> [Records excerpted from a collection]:
- Opening Delimiter -
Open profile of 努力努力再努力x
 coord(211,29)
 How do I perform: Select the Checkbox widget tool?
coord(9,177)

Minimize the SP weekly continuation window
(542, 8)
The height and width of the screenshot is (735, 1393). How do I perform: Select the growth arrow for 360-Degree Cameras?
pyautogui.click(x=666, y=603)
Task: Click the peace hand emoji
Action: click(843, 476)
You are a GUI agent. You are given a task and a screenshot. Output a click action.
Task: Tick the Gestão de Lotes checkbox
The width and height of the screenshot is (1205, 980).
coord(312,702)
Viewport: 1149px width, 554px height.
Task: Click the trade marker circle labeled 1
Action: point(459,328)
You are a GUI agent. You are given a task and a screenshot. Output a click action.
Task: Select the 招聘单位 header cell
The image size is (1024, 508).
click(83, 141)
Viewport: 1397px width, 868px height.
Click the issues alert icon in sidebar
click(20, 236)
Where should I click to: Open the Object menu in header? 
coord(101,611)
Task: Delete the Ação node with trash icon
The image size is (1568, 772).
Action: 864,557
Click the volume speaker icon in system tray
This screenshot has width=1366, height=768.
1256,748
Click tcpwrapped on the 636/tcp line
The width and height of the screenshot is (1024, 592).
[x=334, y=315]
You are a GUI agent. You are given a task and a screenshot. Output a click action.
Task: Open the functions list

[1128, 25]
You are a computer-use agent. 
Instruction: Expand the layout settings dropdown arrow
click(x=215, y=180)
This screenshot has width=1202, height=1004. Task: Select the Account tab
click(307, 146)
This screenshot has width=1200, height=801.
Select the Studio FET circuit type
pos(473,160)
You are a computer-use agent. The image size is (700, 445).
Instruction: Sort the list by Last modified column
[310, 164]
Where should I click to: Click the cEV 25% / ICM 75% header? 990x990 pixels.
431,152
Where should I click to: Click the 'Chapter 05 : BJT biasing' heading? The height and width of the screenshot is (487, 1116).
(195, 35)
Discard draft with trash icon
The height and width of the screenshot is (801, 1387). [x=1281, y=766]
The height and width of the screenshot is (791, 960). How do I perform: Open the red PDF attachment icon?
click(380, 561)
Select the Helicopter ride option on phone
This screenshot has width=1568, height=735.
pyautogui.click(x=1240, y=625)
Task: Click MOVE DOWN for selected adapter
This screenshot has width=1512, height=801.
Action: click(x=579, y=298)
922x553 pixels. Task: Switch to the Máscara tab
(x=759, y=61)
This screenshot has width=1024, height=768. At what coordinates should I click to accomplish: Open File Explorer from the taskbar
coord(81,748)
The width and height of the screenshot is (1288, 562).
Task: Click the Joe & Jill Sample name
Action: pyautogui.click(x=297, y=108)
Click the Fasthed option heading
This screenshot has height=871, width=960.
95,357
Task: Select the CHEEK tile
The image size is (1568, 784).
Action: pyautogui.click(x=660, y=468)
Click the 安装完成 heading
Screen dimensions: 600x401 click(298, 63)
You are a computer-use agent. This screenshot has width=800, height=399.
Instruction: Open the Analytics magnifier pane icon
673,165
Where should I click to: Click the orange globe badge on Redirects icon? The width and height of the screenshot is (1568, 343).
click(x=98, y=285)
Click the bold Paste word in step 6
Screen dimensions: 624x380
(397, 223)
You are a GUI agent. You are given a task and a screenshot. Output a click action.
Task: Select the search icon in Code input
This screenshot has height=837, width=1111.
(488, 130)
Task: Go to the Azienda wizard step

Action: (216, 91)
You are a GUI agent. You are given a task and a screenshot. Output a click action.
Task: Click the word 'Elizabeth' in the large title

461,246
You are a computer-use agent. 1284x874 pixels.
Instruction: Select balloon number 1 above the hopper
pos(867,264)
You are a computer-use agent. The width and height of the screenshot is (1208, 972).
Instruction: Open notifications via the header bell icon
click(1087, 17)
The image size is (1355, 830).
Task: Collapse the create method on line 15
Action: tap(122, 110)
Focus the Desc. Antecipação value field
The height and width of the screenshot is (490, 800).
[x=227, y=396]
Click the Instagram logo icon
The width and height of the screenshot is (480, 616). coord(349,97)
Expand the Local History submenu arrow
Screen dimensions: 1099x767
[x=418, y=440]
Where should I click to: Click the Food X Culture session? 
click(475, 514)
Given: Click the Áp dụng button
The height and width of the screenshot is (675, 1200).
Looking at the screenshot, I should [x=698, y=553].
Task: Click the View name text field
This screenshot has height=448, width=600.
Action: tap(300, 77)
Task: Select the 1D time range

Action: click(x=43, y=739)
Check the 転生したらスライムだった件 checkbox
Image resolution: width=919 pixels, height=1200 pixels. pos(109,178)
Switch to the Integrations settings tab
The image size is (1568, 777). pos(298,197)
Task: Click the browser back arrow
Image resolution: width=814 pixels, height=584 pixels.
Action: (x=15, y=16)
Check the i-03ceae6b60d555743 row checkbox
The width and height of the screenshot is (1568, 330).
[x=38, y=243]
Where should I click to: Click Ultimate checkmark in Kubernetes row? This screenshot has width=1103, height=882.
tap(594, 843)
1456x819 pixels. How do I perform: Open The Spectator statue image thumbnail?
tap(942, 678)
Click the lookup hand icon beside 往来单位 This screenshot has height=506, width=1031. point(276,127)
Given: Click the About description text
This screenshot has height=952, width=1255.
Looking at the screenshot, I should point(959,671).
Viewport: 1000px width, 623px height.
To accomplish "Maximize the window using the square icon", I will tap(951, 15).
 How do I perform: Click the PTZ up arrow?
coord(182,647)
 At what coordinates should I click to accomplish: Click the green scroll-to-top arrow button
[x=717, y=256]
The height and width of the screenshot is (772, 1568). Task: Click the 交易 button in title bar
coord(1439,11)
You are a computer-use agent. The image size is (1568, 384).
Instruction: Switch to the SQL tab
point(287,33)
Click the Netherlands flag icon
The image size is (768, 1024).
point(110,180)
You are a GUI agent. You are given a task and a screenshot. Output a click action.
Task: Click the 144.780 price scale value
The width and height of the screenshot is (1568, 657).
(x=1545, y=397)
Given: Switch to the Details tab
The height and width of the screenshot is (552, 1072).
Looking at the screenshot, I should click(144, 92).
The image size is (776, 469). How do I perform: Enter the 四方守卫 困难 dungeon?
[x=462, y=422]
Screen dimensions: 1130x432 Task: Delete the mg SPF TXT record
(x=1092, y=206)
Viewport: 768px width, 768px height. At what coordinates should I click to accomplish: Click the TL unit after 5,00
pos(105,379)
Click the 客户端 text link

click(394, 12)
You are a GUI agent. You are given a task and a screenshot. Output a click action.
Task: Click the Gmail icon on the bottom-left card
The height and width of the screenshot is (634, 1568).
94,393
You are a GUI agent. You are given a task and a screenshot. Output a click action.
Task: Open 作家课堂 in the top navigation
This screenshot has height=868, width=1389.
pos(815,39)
- Closing Delimiter -
> [Task directions]:
Every line of the records above needs to be given again exactly.

> [Response for this exercise]:
Open profile of 努力努力再努力x
 coord(211,29)
 How do I perform: Select the Checkbox widget tool?
coord(9,177)

Minimize the SP weekly continuation window
(542, 8)
The height and width of the screenshot is (735, 1393). How do I perform: Select the growth arrow for 360-Degree Cameras?
pyautogui.click(x=666, y=603)
Task: Click the peace hand emoji
Action: click(843, 476)
You are a GUI agent. You are given a task and a screenshot. Output a click action.
Task: Tick the Gestão de Lotes checkbox
The width and height of the screenshot is (1205, 980).
coord(312,702)
Viewport: 1149px width, 554px height.
Task: Click the trade marker circle labeled 1
Action: point(459,328)
You are a GUI agent. You are given a task and a screenshot. Output a click action.
Task: Select the 招聘单位 header cell
The image size is (1024, 508).
click(83, 141)
Viewport: 1397px width, 868px height.
Click the issues alert icon in sidebar
click(20, 236)
Where should I click to: Open the Object menu in header? 
coord(101,611)
Task: Delete the Ação node with trash icon
The image size is (1568, 772).
Action: 864,557
Click the volume speaker icon in system tray
This screenshot has width=1366, height=768.
1256,748
Click tcpwrapped on the 636/tcp line
The width and height of the screenshot is (1024, 592).
[x=334, y=315]
You are a GUI agent. You are given a task and a screenshot. Output a click action.
Task: Open the functions list

[1128, 25]
You are a computer-use agent. 
Instruction: Expand the layout settings dropdown arrow
click(x=215, y=180)
This screenshot has width=1202, height=1004. Task: Select the Account tab
click(307, 146)
This screenshot has width=1200, height=801.
Select the Studio FET circuit type
pos(473,160)
You are a computer-use agent. The image size is (700, 445).
Instruction: Sort the list by Last modified column
[310, 164]
Where should I click to: Click the cEV 25% / ICM 75% header? 990x990 pixels.
431,152
Where should I click to: Click the 'Chapter 05 : BJT biasing' heading? The height and width of the screenshot is (487, 1116).
(195, 35)
Discard draft with trash icon
The height and width of the screenshot is (801, 1387). [x=1281, y=766]
The height and width of the screenshot is (791, 960). How do I perform: Open the red PDF attachment icon?
click(380, 561)
Select the Helicopter ride option on phone
This screenshot has width=1568, height=735.
pyautogui.click(x=1240, y=625)
Task: Click MOVE DOWN for selected adapter
This screenshot has width=1512, height=801.
Action: click(x=579, y=298)
922x553 pixels. Task: Switch to the Máscara tab
(x=759, y=61)
This screenshot has width=1024, height=768. At what coordinates should I click to accomplish: Open File Explorer from the taskbar
coord(81,748)
The width and height of the screenshot is (1288, 562).
Task: Click the Joe & Jill Sample name
Action: pyautogui.click(x=297, y=108)
Click the Fasthed option heading
This screenshot has height=871, width=960.
95,357
Task: Select the CHEEK tile
The image size is (1568, 784).
Action: pyautogui.click(x=660, y=468)
Click the 安装完成 heading
Screen dimensions: 600x401 click(298, 63)
You are a computer-use agent. This screenshot has width=800, height=399.
Instruction: Open the Analytics magnifier pane icon
673,165
Where should I click to: Click the orange globe badge on Redirects icon? The width and height of the screenshot is (1568, 343).
click(x=98, y=285)
Click the bold Paste word in step 6
Screen dimensions: 624x380
(397, 223)
You are a GUI agent. You are given a task and a screenshot. Output a click action.
Task: Select the search icon in Code input
This screenshot has height=837, width=1111.
(488, 130)
Task: Go to the Azienda wizard step

Action: (216, 91)
You are a GUI agent. You are given a task and a screenshot. Output a click action.
Task: Click the word 'Elizabeth' in the large title

461,246
You are a computer-use agent. 1284x874 pixels.
Instruction: Select balloon number 1 above the hopper
pos(867,264)
You are a computer-use agent. The width and height of the screenshot is (1208, 972).
Instruction: Open notifications via the header bell icon
click(1087, 17)
The image size is (1355, 830).
Task: Collapse the create method on line 15
Action: tap(122, 110)
Focus the Desc. Antecipação value field
The height and width of the screenshot is (490, 800).
[x=227, y=396]
Click the Instagram logo icon
The width and height of the screenshot is (480, 616). coord(349,97)
Expand the Local History submenu arrow
Screen dimensions: 1099x767
[x=418, y=440]
Where should I click to: Click the Food X Culture session? 
click(475, 514)
Given: Click the Áp dụng button
The height and width of the screenshot is (675, 1200).
Looking at the screenshot, I should [x=698, y=553].
Task: Click the View name text field
This screenshot has height=448, width=600.
Action: tap(300, 77)
Task: Select the 1D time range

Action: click(x=43, y=739)
Check the 転生したらスライムだった件 checkbox
Image resolution: width=919 pixels, height=1200 pixels. pos(109,178)
Switch to the Integrations settings tab
The image size is (1568, 777). pos(298,197)
Task: Click the browser back arrow
Image resolution: width=814 pixels, height=584 pixels.
Action: (x=15, y=16)
Check the i-03ceae6b60d555743 row checkbox
The width and height of the screenshot is (1568, 330).
[x=38, y=243]
Where should I click to: Click Ultimate checkmark in Kubernetes row? This screenshot has width=1103, height=882.
tap(594, 843)
1456x819 pixels. How do I perform: Open The Spectator statue image thumbnail?
tap(942, 678)
Click the lookup hand icon beside 往来单位 This screenshot has height=506, width=1031. point(276,127)
Given: Click the About description text
This screenshot has height=952, width=1255.
Looking at the screenshot, I should point(959,671).
Viewport: 1000px width, 623px height.
To accomplish "Maximize the window using the square icon", I will tap(951, 15).
 How do I perform: Click the PTZ up arrow?
coord(182,647)
 At what coordinates should I click to accomplish: Click the green scroll-to-top arrow button
[x=717, y=256]
The height and width of the screenshot is (772, 1568). Task: Click the 交易 button in title bar
coord(1439,11)
You are a computer-use agent. The image size is (1568, 384).
Instruction: Switch to the SQL tab
point(287,33)
Click the Netherlands flag icon
The image size is (768, 1024).
point(110,180)
You are a GUI agent. You are given a task and a screenshot. Output a click action.
Task: Click the 144.780 price scale value
The width and height of the screenshot is (1568, 657).
(x=1545, y=397)
Given: Switch to the Details tab
The height and width of the screenshot is (552, 1072).
Looking at the screenshot, I should click(144, 92).
The image size is (776, 469). How do I perform: Enter the 四方守卫 困难 dungeon?
[x=462, y=422]
Screen dimensions: 1130x432 Task: Delete the mg SPF TXT record
(x=1092, y=206)
Viewport: 768px width, 768px height. At what coordinates should I click to accomplish: Click the TL unit after 5,00
pos(105,379)
Click the 客户端 text link

click(394, 12)
You are a GUI agent. You are given a task and a screenshot. Output a click action.
Task: Click the Gmail icon on the bottom-left card
The height and width of the screenshot is (634, 1568).
94,393
You are a GUI agent. You are given a task and a screenshot. Output a click action.
Task: Open 作家课堂 in the top navigation
This screenshot has height=868, width=1389.
pos(815,39)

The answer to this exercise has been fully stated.